Provincial Health Officer Dr. Bonnie Henry highlighted the death of an 80-year-old woman who attended a birthday party in the Fraser Health region during her live press conference on Thursday, when she announced 234 more cases of COVID-19 in BC
“Many of the new cases are directly linked to meetings,” she said. “That was the case in the Lower Mainland and the Fraser Valley.”
Henry said the woman who died had attended a small birthday party where most of those present later tested positive for the virus.
This shows that the virus can be spread involuntarily and that even small meetings can be dangerous, said Henry de Surrey, part of the Fraser Health region, where cases are increasing more than anywhere else in the province.
More than half of the identified cases of COVID-19 in BC are in the Fraser Health region, although the area represents only 39 percent of the population.

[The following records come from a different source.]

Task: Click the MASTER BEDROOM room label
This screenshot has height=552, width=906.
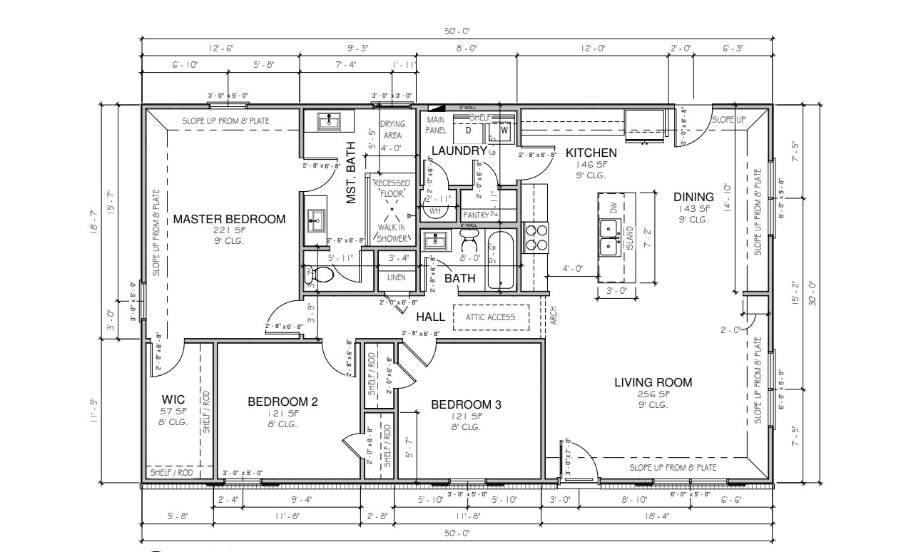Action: [229, 219]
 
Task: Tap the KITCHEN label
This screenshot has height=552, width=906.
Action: [591, 153]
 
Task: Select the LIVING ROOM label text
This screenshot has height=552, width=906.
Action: [653, 383]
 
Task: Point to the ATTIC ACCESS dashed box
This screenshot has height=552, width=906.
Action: [491, 317]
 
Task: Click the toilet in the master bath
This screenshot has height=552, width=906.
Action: [323, 275]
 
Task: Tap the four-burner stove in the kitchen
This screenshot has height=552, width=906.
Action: [536, 237]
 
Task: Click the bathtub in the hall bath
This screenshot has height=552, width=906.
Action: [502, 261]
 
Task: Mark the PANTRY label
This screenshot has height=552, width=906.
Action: [474, 215]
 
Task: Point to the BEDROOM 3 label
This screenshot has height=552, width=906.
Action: [467, 405]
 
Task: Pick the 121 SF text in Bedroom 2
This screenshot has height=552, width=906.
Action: [282, 414]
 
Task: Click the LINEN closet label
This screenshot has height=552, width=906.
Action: [397, 277]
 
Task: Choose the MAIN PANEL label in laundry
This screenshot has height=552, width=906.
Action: [436, 126]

There are now 2,344 cases of COVID-19 active in BC with 86 people in the hospital, 24 of whom are in intensive care.
Public health is actively monitoring 5,714 people across the province who are in isolation due to exposure to COVID-19.
There have been 14,109 cases of COVID-19 in BC since the beginning of the pandemic.
No Halloween parties
Earlier this week, the BC introduced new restrictions on private home meetings in an effort to contain the broadcast after a record 817 new cases were announced over the weekend.
Henry’s new provincial health order restricts meetings in private homes to no more than immediate family members and another “six safe”.
Some of the new cases are directly linked to Thanksgiving weekend meetings, particularly in the Fraser Valley and Lower Mainland areas, Henry said.
British Colombians should not be throwing Halloween parties this weekend and trickery or treats should be done in very small groups, respecting the houses that are not participating, she added.
When he met with his “six insurers”, Henry clarified that they must be the same six people and recommended socializing outside or somewhere with a COVID-19 security plan instead of inside a home, where there is not always room for physical distance.
It can also be easy to let your guard down when meeting inside someone’s home, where there are probably no layers of protection like acrylic barriers and one-way roads, added Henry.
The virus can be spread in the home before anyone has symptoms, which can have a big ripple effect, she said.
Most British Colombians are doing the right thing, but Henry called for extra vigilance to get back on track to round the curve in the coming weeks.